SQLU VLDB Week – Archiving and Purging Data
Welcome back for the final day of VLDB week at SQL University. Today, we will talk about one of the big challenges that all administrators must eventually tackle when working with a VLDB: archiving and purging data. This particular problem has a very simple solution; however, if you can’t take the easy way out, there are other things you can do.Before we go any further, here is a recap of VLDB week up to this point:
- SQLU VLDB Week – Intro to VLDBs
- SQLU VLDB Week – Intro to VLDBs, part 2
- SQLU VLDB Week – Index Maintenance
- SQLU VLDB Week – Backups
- SQLU VLDB Week – Integrity Checks
There is an Easy Way
The challenges with archiving and purging data is that it can take a long time, cause excessive blocking due to lock escalation, and the deleted space is difficult to recover. As I said above, there is a simple solution that addresses all of these concerns … partitioning. Partitioning allows us to archive or purge data by performing a fast switch of a whole partition out of the table. The intent is to switch out the partition you want to archive or purge to an empty table and then you are free to do with it as you please.

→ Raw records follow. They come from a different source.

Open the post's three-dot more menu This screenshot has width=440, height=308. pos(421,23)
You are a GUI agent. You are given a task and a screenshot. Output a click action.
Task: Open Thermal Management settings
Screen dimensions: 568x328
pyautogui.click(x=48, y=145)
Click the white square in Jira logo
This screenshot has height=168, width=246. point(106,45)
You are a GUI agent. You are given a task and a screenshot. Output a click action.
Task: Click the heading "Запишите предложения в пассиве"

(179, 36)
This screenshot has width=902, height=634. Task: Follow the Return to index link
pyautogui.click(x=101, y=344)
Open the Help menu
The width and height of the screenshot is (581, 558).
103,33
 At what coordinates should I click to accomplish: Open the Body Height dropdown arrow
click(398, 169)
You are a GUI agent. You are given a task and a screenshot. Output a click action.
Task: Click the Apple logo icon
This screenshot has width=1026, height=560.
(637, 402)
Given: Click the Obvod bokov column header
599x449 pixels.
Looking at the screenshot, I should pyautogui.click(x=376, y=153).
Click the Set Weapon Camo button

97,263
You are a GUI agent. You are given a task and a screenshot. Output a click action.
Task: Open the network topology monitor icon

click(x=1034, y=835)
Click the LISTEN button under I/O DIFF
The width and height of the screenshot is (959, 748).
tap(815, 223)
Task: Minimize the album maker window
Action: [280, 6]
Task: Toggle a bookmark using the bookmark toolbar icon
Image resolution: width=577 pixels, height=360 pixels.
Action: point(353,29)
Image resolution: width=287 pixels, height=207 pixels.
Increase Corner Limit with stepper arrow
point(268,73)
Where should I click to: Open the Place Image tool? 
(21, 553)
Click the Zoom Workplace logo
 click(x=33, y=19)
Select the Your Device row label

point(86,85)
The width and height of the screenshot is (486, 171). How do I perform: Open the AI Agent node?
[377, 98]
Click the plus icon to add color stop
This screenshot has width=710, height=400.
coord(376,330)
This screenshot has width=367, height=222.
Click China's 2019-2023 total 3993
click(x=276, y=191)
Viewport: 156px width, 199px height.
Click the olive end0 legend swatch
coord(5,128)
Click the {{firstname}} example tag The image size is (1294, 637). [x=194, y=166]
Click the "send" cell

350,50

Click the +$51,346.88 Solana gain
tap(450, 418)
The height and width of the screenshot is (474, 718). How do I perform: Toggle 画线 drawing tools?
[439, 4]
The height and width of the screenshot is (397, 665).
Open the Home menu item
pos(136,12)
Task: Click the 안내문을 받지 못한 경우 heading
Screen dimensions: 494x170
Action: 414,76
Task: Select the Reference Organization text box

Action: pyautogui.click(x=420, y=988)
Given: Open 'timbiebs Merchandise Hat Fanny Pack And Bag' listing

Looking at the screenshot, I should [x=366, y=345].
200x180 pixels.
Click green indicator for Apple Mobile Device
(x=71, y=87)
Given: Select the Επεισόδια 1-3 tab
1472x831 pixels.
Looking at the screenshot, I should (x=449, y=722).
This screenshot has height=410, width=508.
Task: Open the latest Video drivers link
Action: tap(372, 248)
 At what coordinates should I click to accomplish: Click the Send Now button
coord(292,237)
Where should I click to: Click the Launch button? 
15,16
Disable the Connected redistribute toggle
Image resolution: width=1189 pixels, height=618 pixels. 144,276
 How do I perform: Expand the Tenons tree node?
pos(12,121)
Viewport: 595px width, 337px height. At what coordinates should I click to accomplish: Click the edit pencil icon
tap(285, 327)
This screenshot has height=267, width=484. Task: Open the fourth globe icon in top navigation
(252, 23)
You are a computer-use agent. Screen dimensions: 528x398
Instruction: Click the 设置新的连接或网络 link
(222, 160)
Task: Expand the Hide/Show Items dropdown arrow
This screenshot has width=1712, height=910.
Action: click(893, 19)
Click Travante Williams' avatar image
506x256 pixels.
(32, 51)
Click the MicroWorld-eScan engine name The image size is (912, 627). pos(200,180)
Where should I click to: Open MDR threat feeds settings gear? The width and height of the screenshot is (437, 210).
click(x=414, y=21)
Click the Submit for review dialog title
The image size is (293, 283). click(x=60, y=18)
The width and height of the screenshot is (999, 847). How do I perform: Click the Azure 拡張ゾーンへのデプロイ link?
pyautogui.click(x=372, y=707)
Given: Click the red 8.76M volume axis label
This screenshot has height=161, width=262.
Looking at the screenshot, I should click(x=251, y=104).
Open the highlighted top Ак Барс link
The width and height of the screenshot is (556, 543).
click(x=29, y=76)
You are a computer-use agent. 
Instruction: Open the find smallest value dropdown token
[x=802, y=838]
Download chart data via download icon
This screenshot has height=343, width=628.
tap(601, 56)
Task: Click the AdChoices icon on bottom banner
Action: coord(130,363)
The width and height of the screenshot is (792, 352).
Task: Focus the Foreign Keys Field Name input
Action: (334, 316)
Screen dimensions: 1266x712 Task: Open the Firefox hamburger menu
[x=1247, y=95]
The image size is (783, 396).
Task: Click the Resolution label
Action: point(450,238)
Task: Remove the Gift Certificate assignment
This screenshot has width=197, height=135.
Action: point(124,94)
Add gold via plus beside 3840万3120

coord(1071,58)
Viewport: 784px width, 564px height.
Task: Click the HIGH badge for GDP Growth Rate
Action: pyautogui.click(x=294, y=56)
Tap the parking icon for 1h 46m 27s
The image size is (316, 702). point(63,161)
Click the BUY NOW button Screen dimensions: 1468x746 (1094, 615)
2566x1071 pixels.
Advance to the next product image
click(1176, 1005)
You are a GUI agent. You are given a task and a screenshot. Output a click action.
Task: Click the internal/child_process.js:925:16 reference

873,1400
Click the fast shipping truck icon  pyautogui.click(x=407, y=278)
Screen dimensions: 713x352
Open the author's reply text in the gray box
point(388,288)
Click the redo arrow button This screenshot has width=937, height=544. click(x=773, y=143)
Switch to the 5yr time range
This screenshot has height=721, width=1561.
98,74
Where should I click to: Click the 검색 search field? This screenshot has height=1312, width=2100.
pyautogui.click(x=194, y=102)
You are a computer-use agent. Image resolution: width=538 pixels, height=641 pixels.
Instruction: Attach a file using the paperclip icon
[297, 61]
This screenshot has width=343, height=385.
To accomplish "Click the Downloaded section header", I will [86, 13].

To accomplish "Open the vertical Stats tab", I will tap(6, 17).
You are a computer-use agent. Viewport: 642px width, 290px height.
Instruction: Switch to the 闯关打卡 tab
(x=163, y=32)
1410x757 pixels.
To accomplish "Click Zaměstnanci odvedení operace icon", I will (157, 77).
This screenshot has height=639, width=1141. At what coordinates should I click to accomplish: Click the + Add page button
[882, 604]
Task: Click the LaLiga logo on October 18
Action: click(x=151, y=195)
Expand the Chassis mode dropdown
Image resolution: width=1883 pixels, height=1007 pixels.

A partition switch is a metadata-only operation. This means there is no actual movement of data. The allocation mappings for the pages are simply updated to show the other table as the owning object. The operation is very quick and doesn’t take excessive locks. Additionally, it’s possible to recover the space by dropping the partition scheme and recreating it and rebuilding the indexes thus allowing you to drop the filegroup the partition was in.
There is a Hard Way
It would be nice if everything was nicely partitioned for us, but back here in the real world, that’s not always the case. We all have to deal with purging or archiving data from a massive stand-alone table at some point. There are some strategies you can use to minimize the impact on the live system.
- Delete in small batches to avoid lock escalation or long term locks.
- Manage the log file by running frequent log backups, if in full or bulk-logged recovery model, or frequent checkpoints, if in simple recovery model, in between batches to ensure that you are able to reuse the existing log. Log file growth will block all activity on the database during an expansion, and should be avoided.
- Use targeted deletes to minimize the number of locks that will need to be taken. A delete command with criteria will take shared locks on the data that it is searching to find matches and then escalate the shared locks to exclusive locks on the rows it intends to delete and releases the shared locks on the other rows. In an attempt to ensure that it can take the exclusive locks, it takes intent-exclusive locks. I’ve seen a number of instances where delete statements that needed to delete 0 records were causing deadlocks because the delete command was taking locks on the entire table to perform a table scan to find the rows.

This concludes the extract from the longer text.